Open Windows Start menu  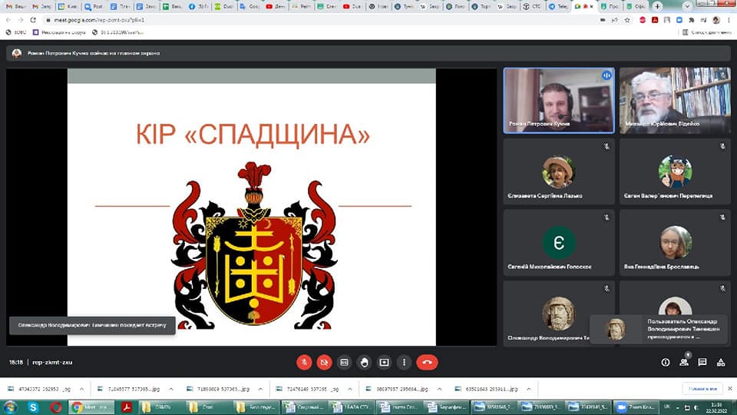[11, 407]
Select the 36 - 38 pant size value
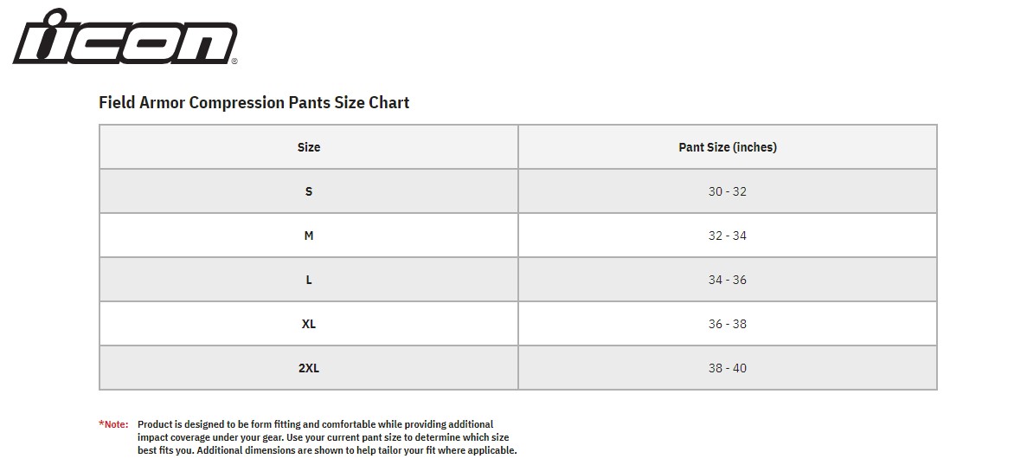 [x=727, y=324]
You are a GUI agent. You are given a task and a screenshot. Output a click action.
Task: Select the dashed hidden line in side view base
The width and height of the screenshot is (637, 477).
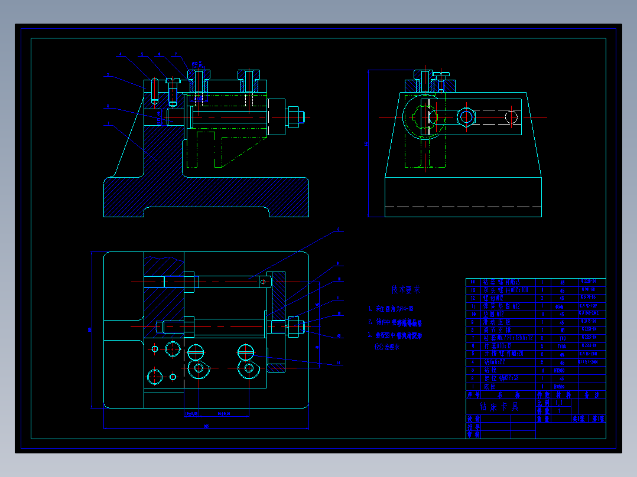click(463, 207)

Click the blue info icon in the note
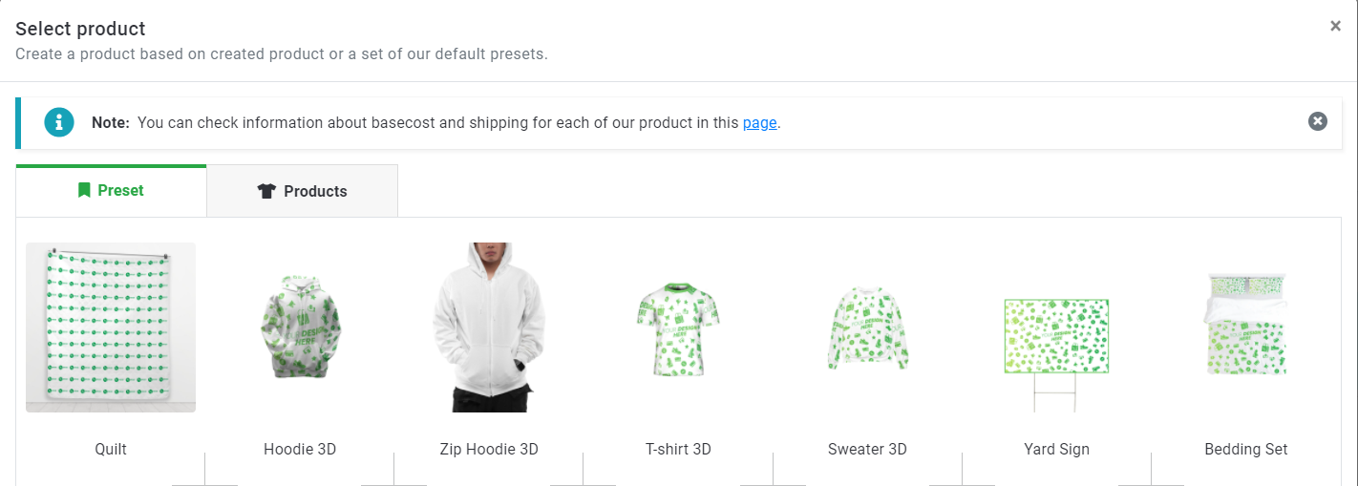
--
Extract the run of lines from the line holding "Task: Select the" through the final line of the material above, exactly and inclusively. Leave the pictures behind.

** RESPONSE AREA **
Task: Select the dashed hidden line in side view base
The width and height of the screenshot is (637, 477).
click(463, 207)

Click the blue info icon in the note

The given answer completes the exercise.